- Texte:
• Le Blues de Ribéry (de Seblas Mauge)

    Exclu : avant son retour dans l’antre de sa gloire phocéenne mercredi soir, Franck Ribéry s’est confié à l’un de nos journalistes. Dans un souci de clarté, les propos du Kaiser ont été « traduits » a posteriori avec l’aval de l’intéressé.

    Nous rejoignons Franck chez lui, dans sa salle de lecture emplie d’un calme studieux si tant est que l’on puisse faire abstraction de la puissance sonore du dernier morceau des illustres Magic System, qui n’a eu de cesse de tourner en boucle durant l’interview. Nous découvrons un Franck Ribéry serein, assis dans un canapé à la rutilance écarlate, plongé dans la lecture d’un livre épais tout en battant la mesure avec le talon d’une de ses mules allemandes sur le carrelage immaculé d’une pièce par ailleurs dotée de plusieurs écrans plats, chacun relié à des consoles de jeux posées négligemment sur une table basse centrale sous laquelle agonise dans son cercueil cartonné la dernière part d’une pizza dont les ultimes effluves ne laissent aucun doute sur l’identité de la garniture : une 4 fromages.

- Lignes de données:
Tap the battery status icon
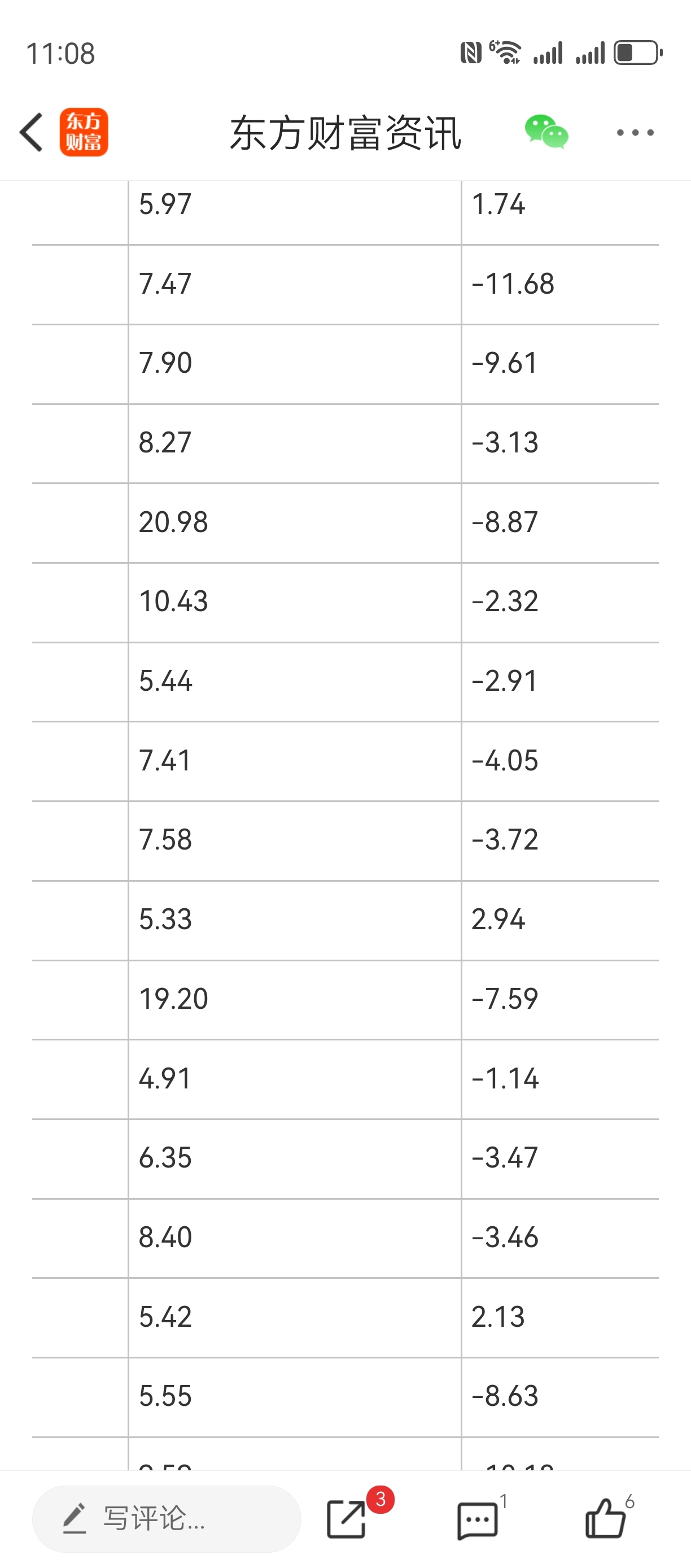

- Travail à faire:
(1) Dans l'article sur Ribéry, relevez dans l'ordre d'apparition chaque forme de nom propre désignant une personne ou un groupe, sans répéter une forme déjà citée.
(2) Poursuivez l'article sur Ribéry à partir de la dernière phrase donnée.

- Corrigé:
(1) Ribéry ; Seblas Mauge ; Franck Ribéry ; Kaiser ; Franck ; Magic System

(2)
    De peur de violer un moment de réflexion intense et intime qui n’appartient qu’à lui, nous nous raclons discrètement la gorge pour signifier notre présence à l’ancien joueur marseillais. D’abord surpris, puis amusé, il corne avec précaution la deuxième page de ce que l’on devine être « Le monde comme volonté et comme représentation », dans sa langue originale, puis lève ses yeux vers nous, des yeux rougis par l’émotion littéraire et philosophique qu’il venait de vivre et que l’on vient d’interrompre sans scrupule, nous pauvres plumitifs de bas étage. C’est avec un voile de honte dans la gorge que nous débutons cette rencontre qui nous marquera à jamais.

    Seblas : Est-ce que ça va Franck ? Vous lisez Schopenauer ?

    Franck Ribéry : Aaaaah ouais c’liv’ de fils de p..., ça pique à mes yeux ! L’ coach m’a re’filé c’ torch’cul pour qu’je pige queqchose à comment causer comme la langue de Goethals mais c’est auch sa mère la p... !

    Traduction : Merci de vous enquérir de mon émotivité à fleur de peau. Je n’ai pu effectivement retenir mes larmes devant le discernement foudroyant de cet immense génie. C’est sur les conseils avisés de mon entraîneur et mentor que je me suis procuré cet ouvrage. Cela me permet qui plus est de parfaire mon apprentissage de la langue de Goethe même si, je le reconnais avec beaucoup d’humilité, je ne maîtriserai sans doute jamais toutes les subtilités et les inépuisables richesses de l’allemand. A mon grand regret. 

    S : Ce match tant attendu de Ligue des Champions, au Vélodrome face à l’OM, doit signifier beaucoup de choses pour vous.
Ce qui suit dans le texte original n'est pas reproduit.